Two air-raid alarms this morning but no bombing. Saw four U.S. observation planes flying very high. There were still fires in the direction of the Bay area but I couldn’t ascertain what was burning. A Japanese soldier said it was oil.

Two Japanese soldiers went to the house today. They asked for water because they were thirsty. Supplies from the Piers are being transferred in residential districts. One of the soldiers said that he came from New Guinea; the other from Singapore. I asked “How many soldiers are going to defend Luzon.” One of them said “More than a million.”

President Laurel declared war on the U.S. and Britain. Somebody said “What’s the difference?” Everybody knows, that Laurel is just a puppet, making a strong effort to show that he isn’t.

Papa has been busy the whole day asking the Japanese authorities to give us a few days to transfer our furniture. They agreed very reluctantly. They need private houses very badly because they are afraid to live in barracks. They’re hiding under the skirts, so to speak, of the civilian population.
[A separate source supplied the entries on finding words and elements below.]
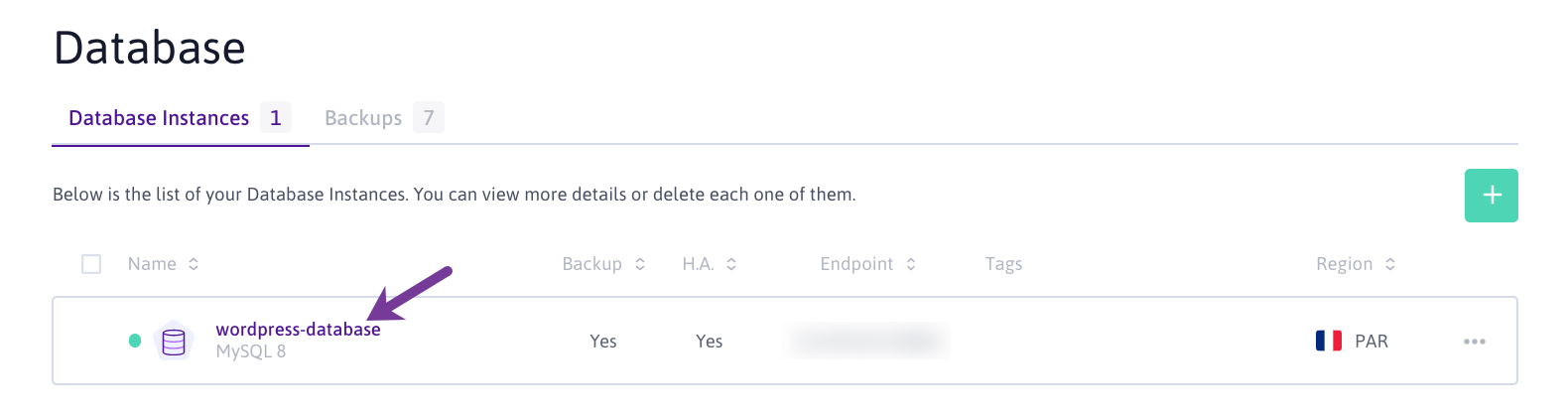
Task: Click the Database Instances count badge
Action: 275,118
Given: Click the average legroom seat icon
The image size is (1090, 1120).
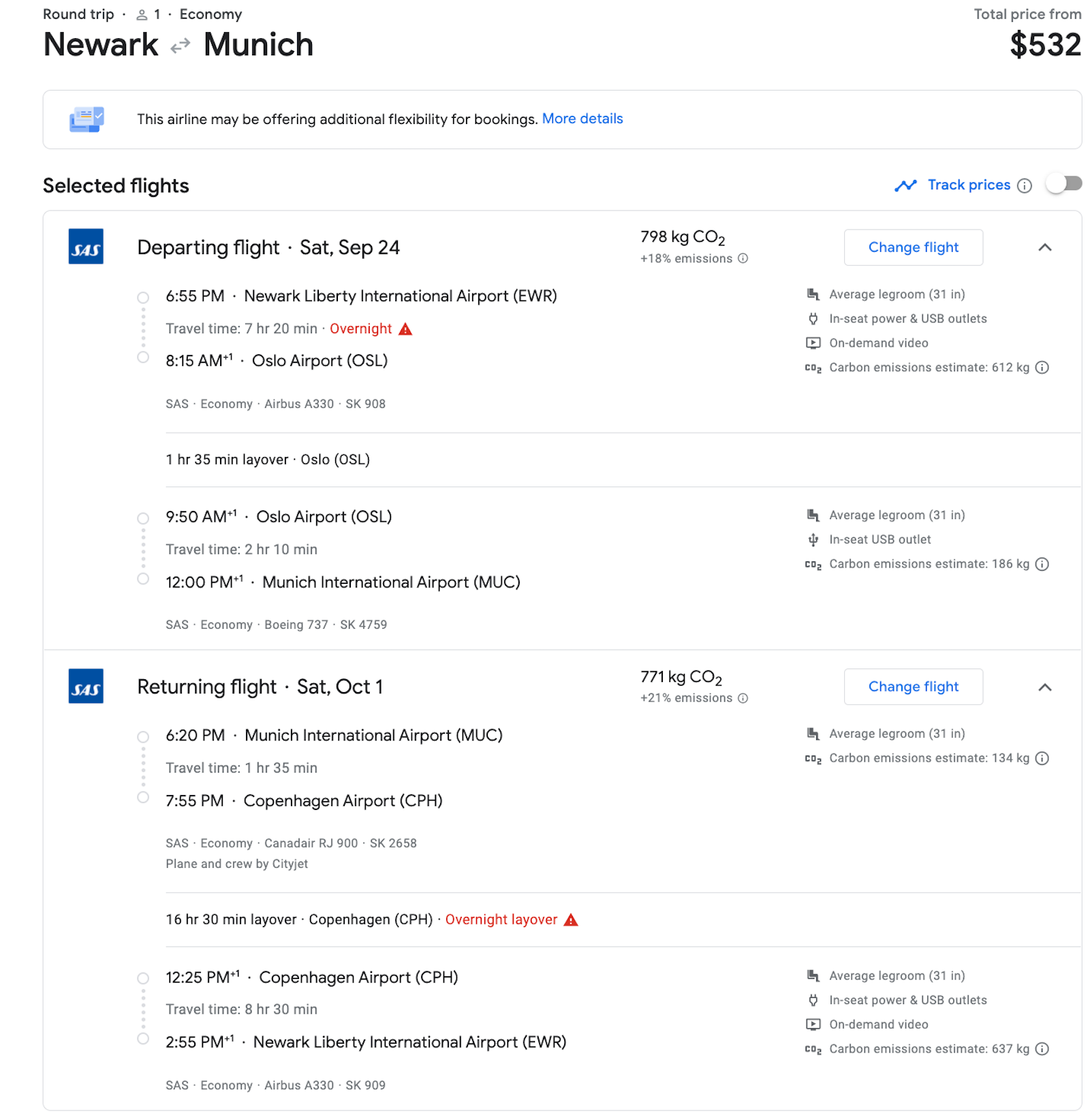Looking at the screenshot, I should point(813,294).
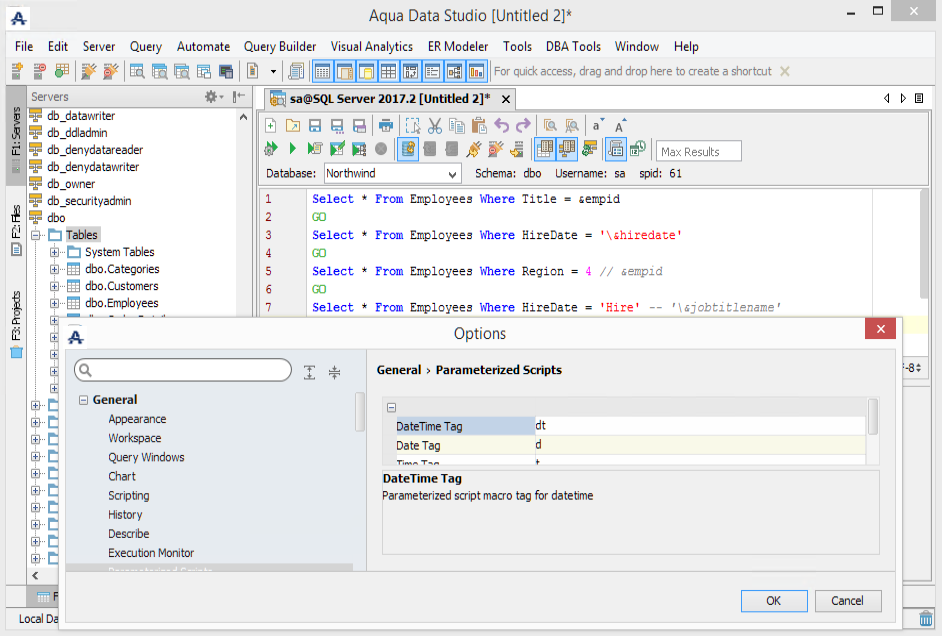
Task: Click the Paste clipboard icon
Action: click(x=478, y=126)
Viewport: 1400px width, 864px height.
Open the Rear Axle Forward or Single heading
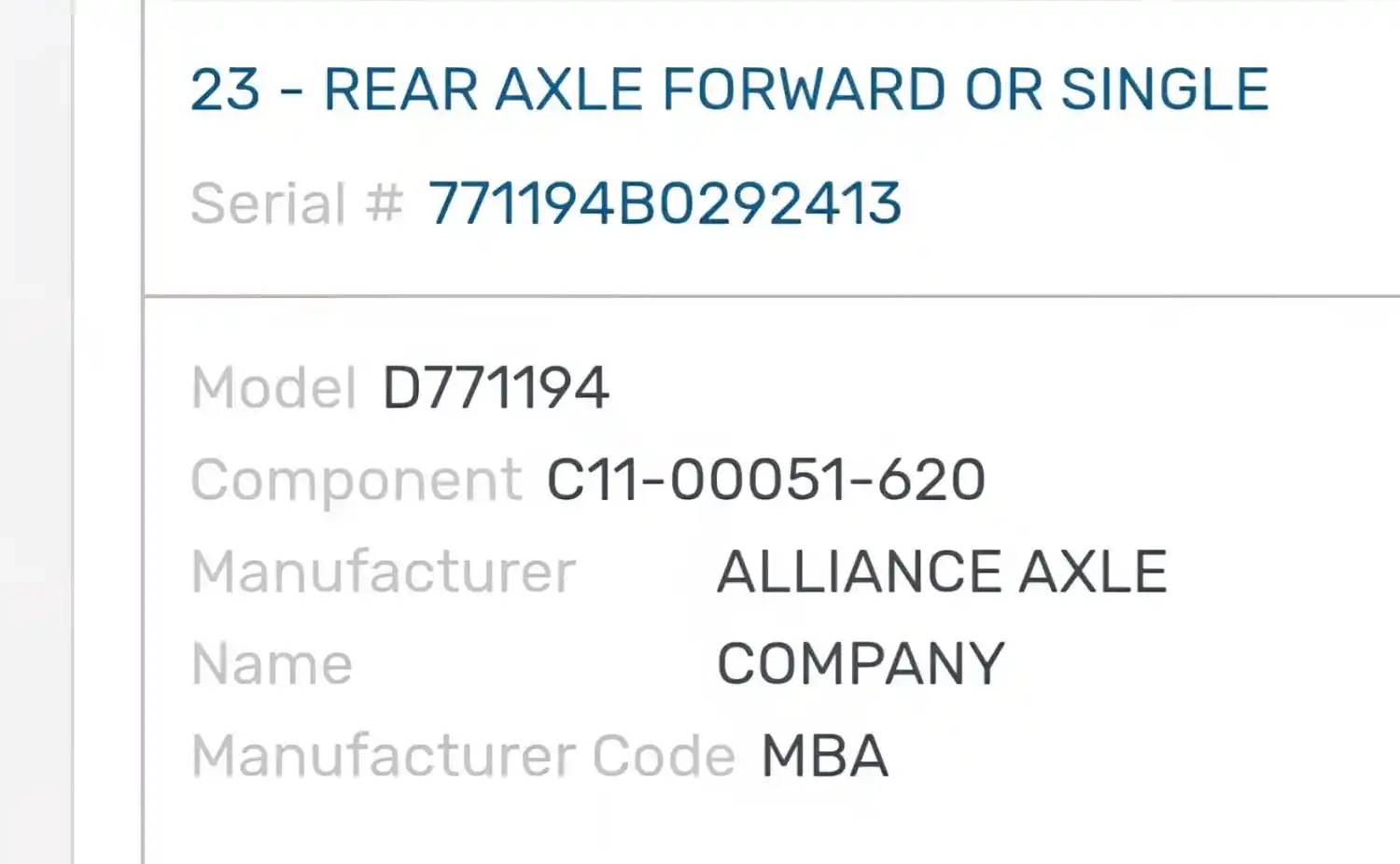point(728,90)
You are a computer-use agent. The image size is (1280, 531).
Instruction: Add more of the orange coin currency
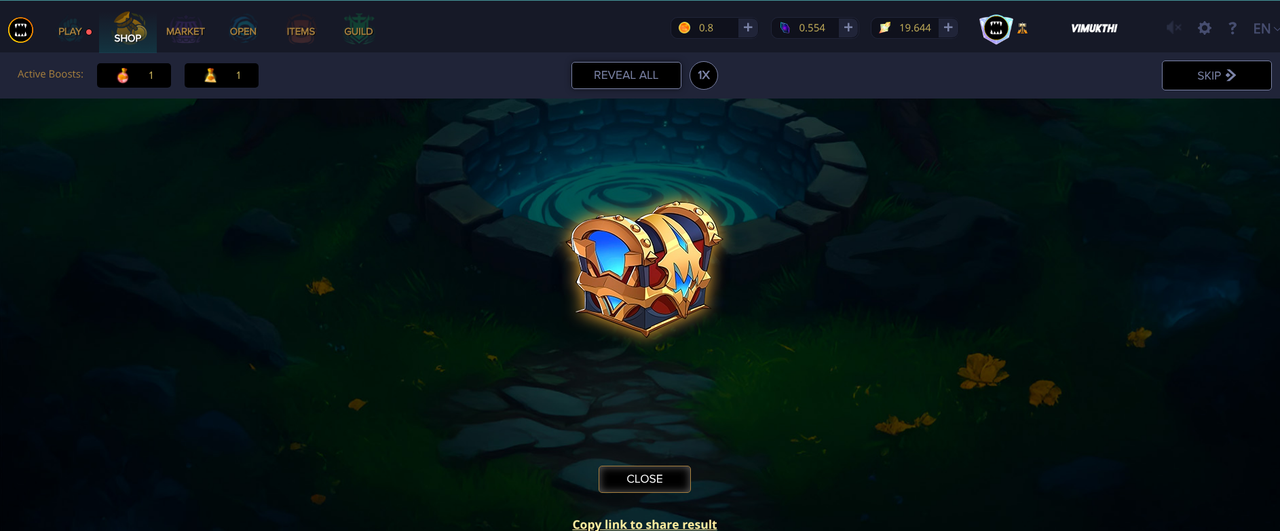pos(748,28)
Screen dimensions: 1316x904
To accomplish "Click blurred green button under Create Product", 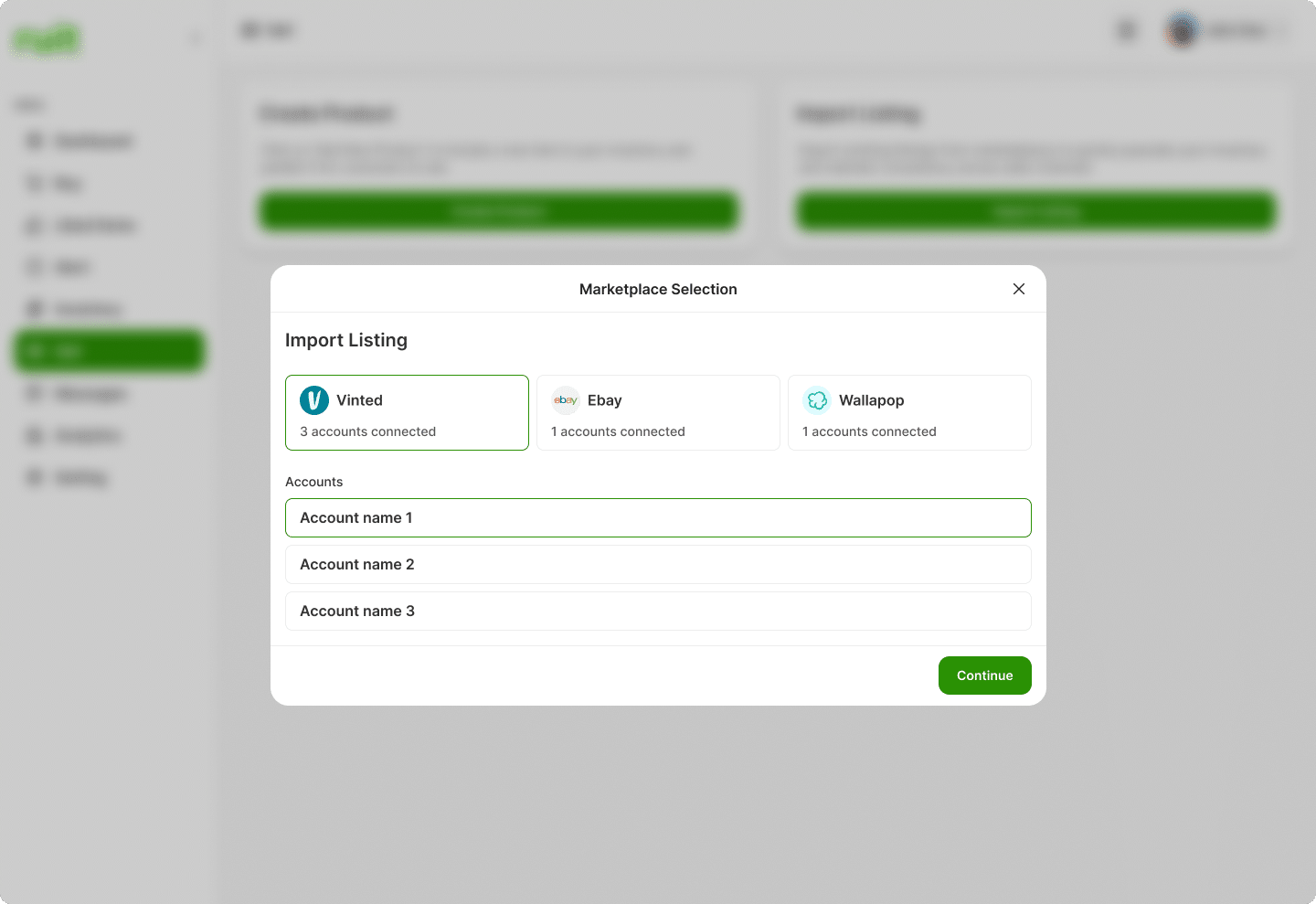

Will try to tune in on KGEI. Am very anxious to know what America has to say about the raids on Manila. The Americans in the concentration camp in Santo Tomas must be excited these days. I’m sure they saw the planes and felt the ground shaking. Must stop writing. Somebody is ringing the doorbell.


March 10, 1942

Ferrer released. Was badly manhandled.

Mateo Borja and Isias Pacheco arrived this morning after surveying the Bicol region. Reported: a good harvest in Camarines Sur, around 2,000,000 cavans of palay. Price: ₱2.00—₱2.20. In Albay, the NARIC branch was looted. ₱400 was stolen from the safe. But a balance of ₱8,000 remains in the Legaspi branch of the Philippine National Bank.

Charlie Hollman arrived from Calumpit. Said several girls were abused. Part of his clothes were looted. Some soldiers took a fancy to his shirts. One officer took his car (and) gave him a receipt in Japanese scrawl.

Java has fallen after nine days of fighting. Bataan still holds. I am proud of our boys.

Vargas cannot help Pagu. Expressed his regrets. Nobody may interfere with the Military Police. The Japanese themselves are afraid.

On my way home, saw them looking out of their windows, as they were. Noticed men gazing and giggling. The women passing by refused to look. There was a pretty one.

Distance and carelessness lend enchantment to the view.